• _Work to complete_
Return exactly the lines of the records below, starting at the line that contains "This screenshot has height=386, width=1080." and ending at the line that contains "Given: Click the Products Selection List type", with both of those lines kept.

★ ★ ★ ★ ★ ★ ★

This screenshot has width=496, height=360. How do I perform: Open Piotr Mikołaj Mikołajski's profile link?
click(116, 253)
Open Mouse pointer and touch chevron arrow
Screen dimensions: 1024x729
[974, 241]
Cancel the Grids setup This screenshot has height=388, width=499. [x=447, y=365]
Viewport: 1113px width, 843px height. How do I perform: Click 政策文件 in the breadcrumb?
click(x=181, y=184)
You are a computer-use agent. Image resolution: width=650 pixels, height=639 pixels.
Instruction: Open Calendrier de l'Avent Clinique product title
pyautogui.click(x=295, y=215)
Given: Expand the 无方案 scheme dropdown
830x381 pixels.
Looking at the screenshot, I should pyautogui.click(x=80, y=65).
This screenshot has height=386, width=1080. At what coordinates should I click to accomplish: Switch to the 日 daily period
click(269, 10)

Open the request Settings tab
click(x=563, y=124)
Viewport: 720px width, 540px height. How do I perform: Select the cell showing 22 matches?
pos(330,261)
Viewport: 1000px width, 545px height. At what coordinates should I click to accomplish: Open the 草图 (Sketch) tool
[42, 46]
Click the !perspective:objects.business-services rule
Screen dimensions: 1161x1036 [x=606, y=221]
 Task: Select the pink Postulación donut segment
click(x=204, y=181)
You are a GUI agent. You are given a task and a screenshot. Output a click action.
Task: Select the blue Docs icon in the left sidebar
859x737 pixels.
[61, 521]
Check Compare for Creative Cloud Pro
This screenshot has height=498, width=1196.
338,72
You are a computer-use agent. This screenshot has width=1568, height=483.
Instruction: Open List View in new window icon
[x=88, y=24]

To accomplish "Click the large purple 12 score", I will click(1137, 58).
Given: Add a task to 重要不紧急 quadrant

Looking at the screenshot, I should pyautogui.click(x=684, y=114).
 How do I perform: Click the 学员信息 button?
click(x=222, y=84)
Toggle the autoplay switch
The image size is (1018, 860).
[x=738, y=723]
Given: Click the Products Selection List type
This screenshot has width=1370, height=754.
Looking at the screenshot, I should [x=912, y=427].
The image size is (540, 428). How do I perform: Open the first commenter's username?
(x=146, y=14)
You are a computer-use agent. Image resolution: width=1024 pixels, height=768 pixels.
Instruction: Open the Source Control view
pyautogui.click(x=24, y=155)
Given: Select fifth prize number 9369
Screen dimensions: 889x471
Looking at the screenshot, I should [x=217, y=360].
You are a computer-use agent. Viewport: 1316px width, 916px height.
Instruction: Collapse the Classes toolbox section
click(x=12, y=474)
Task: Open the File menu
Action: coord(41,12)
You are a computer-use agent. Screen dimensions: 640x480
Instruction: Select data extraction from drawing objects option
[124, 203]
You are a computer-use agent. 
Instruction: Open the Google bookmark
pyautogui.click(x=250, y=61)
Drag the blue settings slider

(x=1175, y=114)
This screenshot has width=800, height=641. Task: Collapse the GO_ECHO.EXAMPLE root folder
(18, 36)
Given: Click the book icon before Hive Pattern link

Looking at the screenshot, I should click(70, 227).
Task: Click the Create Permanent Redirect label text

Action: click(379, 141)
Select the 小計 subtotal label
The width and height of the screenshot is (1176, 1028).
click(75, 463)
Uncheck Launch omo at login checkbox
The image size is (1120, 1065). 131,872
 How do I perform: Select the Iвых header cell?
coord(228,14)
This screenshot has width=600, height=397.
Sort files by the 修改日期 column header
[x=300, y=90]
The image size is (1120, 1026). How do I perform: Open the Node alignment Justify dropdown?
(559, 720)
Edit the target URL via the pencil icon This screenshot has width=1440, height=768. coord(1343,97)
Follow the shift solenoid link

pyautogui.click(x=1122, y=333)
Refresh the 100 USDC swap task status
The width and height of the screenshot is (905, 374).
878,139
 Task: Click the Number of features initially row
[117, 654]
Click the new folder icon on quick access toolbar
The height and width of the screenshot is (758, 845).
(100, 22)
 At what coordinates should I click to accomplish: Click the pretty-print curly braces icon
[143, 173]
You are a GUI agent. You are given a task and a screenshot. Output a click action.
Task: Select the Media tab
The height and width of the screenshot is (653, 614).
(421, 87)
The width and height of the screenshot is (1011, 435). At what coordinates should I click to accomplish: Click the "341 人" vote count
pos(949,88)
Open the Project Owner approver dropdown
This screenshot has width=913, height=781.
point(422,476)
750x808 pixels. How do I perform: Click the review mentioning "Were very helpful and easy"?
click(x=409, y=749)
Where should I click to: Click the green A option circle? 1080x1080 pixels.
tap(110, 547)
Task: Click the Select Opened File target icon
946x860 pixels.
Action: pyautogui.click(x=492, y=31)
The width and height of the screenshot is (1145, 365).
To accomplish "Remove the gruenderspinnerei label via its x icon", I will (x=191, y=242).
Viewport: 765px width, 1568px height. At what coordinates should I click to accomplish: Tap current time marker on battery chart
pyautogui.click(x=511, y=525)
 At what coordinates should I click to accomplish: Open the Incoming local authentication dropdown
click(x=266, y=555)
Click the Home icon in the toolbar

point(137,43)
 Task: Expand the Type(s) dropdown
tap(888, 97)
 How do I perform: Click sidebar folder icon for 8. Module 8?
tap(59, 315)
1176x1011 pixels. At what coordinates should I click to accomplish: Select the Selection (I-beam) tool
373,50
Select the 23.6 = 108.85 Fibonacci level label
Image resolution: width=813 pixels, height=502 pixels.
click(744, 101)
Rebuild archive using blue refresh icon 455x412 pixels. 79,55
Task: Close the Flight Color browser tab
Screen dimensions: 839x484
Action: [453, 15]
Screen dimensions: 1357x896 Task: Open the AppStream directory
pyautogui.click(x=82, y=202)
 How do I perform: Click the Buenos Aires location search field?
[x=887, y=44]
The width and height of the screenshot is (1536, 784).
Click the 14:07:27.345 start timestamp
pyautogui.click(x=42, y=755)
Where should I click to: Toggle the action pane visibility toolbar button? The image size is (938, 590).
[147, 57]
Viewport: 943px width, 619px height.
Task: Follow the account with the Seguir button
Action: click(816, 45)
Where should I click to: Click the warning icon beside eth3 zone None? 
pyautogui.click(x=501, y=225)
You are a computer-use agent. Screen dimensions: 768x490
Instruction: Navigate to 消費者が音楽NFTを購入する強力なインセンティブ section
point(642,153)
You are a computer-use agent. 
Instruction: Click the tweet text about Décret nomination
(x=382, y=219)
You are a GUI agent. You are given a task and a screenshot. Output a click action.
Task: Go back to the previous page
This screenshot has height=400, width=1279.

★ ★ ★ ★ ★ ★ ★

• _Response area_
This screenshot has height=386, width=1080. At what coordinates should I click to accomplish: Switch to the 日 daily period
click(269, 10)

Open the request Settings tab
click(x=563, y=124)
Viewport: 720px width, 540px height. How do I perform: Select the cell showing 22 matches?
pos(330,261)
Viewport: 1000px width, 545px height. At what coordinates should I click to accomplish: Open the 草图 (Sketch) tool
[42, 46]
Click the !perspective:objects.business-services rule
Screen dimensions: 1161x1036 [x=606, y=221]
 Task: Select the pink Postulación donut segment
click(x=204, y=181)
You are a GUI agent. You are given a task and a screenshot. Output a click action.
Task: Select the blue Docs icon in the left sidebar
859x737 pixels.
[61, 521]
Check Compare for Creative Cloud Pro
This screenshot has height=498, width=1196.
338,72
You are a computer-use agent. This screenshot has width=1568, height=483.
Instruction: Open List View in new window icon
[x=88, y=24]

To accomplish "Click the large purple 12 score", I will click(1137, 58).
Given: Add a task to 重要不紧急 quadrant

Looking at the screenshot, I should pyautogui.click(x=684, y=114).
 How do I perform: Click the 学员信息 button?
click(x=222, y=84)
Toggle the autoplay switch
The image size is (1018, 860).
[x=738, y=723]
Given: Click the Products Selection List type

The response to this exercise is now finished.